The criminalization of deviance is nowhere a more murky or tenuous endeavor than in the realm of behaviors that fail to conform to mainstream standards and yet do not have direct, identifiable victims. This is the class of behavior called “social disorder.” Social disorder has a long and troubled legislative history, starting with the early criminalization of homelessness and drug addiction, which the U.S. Supreme Court ultimately declared to be constitutionally impermissible. It has proved difficult enough to translate even seemingly straightforward precepts like “Thou shalt not kill” into law, given the numerous exceptions that must be made for war, self-defense, the death penalty, and corporate negligence, and even more daunting a task to codify the far vaguer principle “Thou shalt not be disorderly” into law.

The most axial attempt at the criminalization of disorder in recent history was James Q. Wilson and George L. Kelling's broken windows thesis. Wilson and Kelling contended that disorder if left unchecked causes serious crime. The publication of their 1982 article was a turning point in the way society views disorder and its solutions. Key to the thesis's popular success was its legitimation of the eradication of social disorder: If disorderly individuals ultimately invite crime into an area, then disorder is a grave threat to society and, therefore, a legitimate target of elimination efforts. Without this rationale to justify itself, the broken windows thesis would have been no more than a decrying of the moral and physical decay of certain neighborhoods and city areas. With this rationale included, though, Wilson and Kelling were able to advance the argument that disorder is not merely obnoxious—it is dangerous.

The present entry provides an overview of the broken windows thesis. Emphasis is placed on the important distinction between the criminalization of social disorder (panhandling, loitering, public intoxication, etc.) and that of physical disorder (vandalism, graffiti, etc.). In some respects, the broken windows thesis is a recasting of old laws against statuses such as vagrancy and drug addiction; that is, by criminalizing the behaviors commonly seen among homeless persons, the addicted, troubled youth, and the mentally ill, broken windows also, by extension, criminalizes these states of being. The policing of social disorder, then, represents the contemporary social construction of a class not just of deviance but, rather, of deviants—that is, the target for legitimate government interference and coercive control.

The Broken Windows Thesis

The broken windows thesis is, essentially, a watered-down version of the systemic model of social disorganization. The thesis holds that negative social and structural conditions undermine communities' capacity for self-regulation, which, in turn, makes these areas vulnerable to predatory offenders. A key difference between broken windows and social disorganization is that broken windows de-emphasized the sociological aspects of sociostructurally disadvantaged neighborhoods and played up the social–psychological elements. This shift of focus had important implications for the criminalization of deviance and for public policy.

**Exercise details:** Please copy the passage on the broken windows thesis word for word, starting at "The present entry" and ending at "and coercive control.".

**Given material:**

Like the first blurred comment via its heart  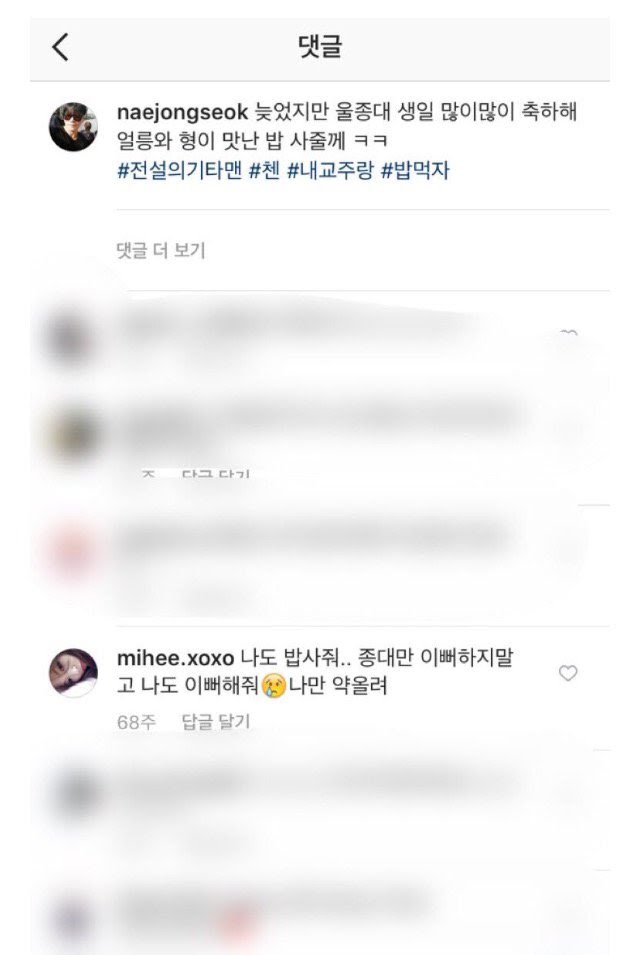coord(568,334)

**Task solution:**
The present entry provides an overview of the broken windows thesis. Emphasis is placed on the important distinction between the criminalization of social disorder (panhandling, loitering, public intoxication, etc.) and that of physical disorder (vandalism, graffiti, etc.). In some respects, the broken windows thesis is a recasting of old laws against statuses such as vagrancy and drug addiction; that is, by criminalizing the behaviors commonly seen among homeless persons, the addicted, troubled youth, and the mentally ill, broken windows also, by extension, criminalizes these states of being. The policing of social disorder, then, represents the contemporary social construction of a class not just of deviance but, rather, of deviants—that is, the target for legitimate government interference and coercive control.